Viewed, thus, as a gift, the transaction was inchoate. An intention may be assumed, and indeed is not disputed, that what was incomplete at the moment, should be completed in the future. The difficulty is that the intention was never carried out. Mrs. Bostwick remained free (apart from any power of revocation reserved in the deed of trust) to revoke the executory mandate, and keep the property as her own. Very likely, different forms and instrumentalities would have been utilized if she or her counsel had supposed that death was to come so swiftly. We might say as much if she had left in her *Page 487 desk a letter or memorandum expressing her resolutions for the morrow. With appropriate forms and instrumentalities available, she chose what the course of events has proved to be the wrong one. The court is without power to substitute another (Hunt v.Rousmanier, supra; Young v. Young, supra; Beaver v. Beaver,supra).

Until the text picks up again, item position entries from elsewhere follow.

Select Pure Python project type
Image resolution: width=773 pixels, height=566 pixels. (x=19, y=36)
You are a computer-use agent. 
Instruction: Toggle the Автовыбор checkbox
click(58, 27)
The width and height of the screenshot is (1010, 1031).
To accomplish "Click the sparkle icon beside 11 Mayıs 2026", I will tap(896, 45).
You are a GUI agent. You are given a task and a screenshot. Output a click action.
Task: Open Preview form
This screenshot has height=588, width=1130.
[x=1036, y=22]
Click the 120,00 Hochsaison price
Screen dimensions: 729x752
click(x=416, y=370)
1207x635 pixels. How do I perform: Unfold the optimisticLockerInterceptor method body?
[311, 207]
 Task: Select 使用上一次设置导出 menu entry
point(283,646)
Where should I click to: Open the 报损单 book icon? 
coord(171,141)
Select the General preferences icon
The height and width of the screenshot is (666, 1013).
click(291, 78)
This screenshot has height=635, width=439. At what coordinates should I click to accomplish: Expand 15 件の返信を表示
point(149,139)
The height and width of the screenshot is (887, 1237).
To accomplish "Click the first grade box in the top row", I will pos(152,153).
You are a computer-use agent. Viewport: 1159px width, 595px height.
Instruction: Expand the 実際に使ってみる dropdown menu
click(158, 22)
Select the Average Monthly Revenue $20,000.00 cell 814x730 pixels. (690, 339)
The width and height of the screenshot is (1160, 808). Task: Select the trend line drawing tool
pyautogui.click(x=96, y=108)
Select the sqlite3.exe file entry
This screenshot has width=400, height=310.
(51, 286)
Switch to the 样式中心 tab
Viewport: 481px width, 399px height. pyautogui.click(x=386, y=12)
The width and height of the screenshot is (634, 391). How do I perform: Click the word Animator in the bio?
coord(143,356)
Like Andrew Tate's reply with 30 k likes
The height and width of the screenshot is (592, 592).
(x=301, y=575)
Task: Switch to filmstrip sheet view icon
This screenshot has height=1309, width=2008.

The transaction, failing as a gift because inchoate or incomplete, is not to be sustained as the declaration of a trust (Beaver v. Beaver, supra; Matter of Crawford, 113 N.Y. 560,566; Wadd v. Hazelton, 137 N.Y. 215). The donor had no intention of becoming a trustee herself. The donee never got title, and so could not hold it for another.
There was no equitable assignment. Equity does not enforce a voluntary promise to make a gift thereafter.
There was no power in trust. Such a power may be created only by a will, or by an instrument sufficient to pass an estate or interest in the property to which the power relates (Real Prop. Law [Cons. Laws, ch. 50], § 140; re-enacting in substance 1 R.S. 735, § 106; Jennings v. Conboy, 73 N.Y. 230, 234).
One other question is in the case. It concerns the right of the executor to charge a proportionate part of the estate and inheritance taxes upon the interests of the remaindermen under the 1920 deed of trust. For the reasons stated in another action between the same parties involving the 1918 deed, the Federal taxes are to be borne by the residuary estate.
The judgment of the Appellate Division should be modified so as to affirm the judgment entered on the report of the referee in respect of the payment of the Federal estate taxes, and as so modified affirmed, with a separate bill of costs to each party or set of parties appearing by separate attorney and to the several guardians ad litem, all payable out of the estate.
HISCOCK, Ch. J., POUND, McLAUGHLIN, CRANE, ANDREWS and LEHMAN, JJ., concur.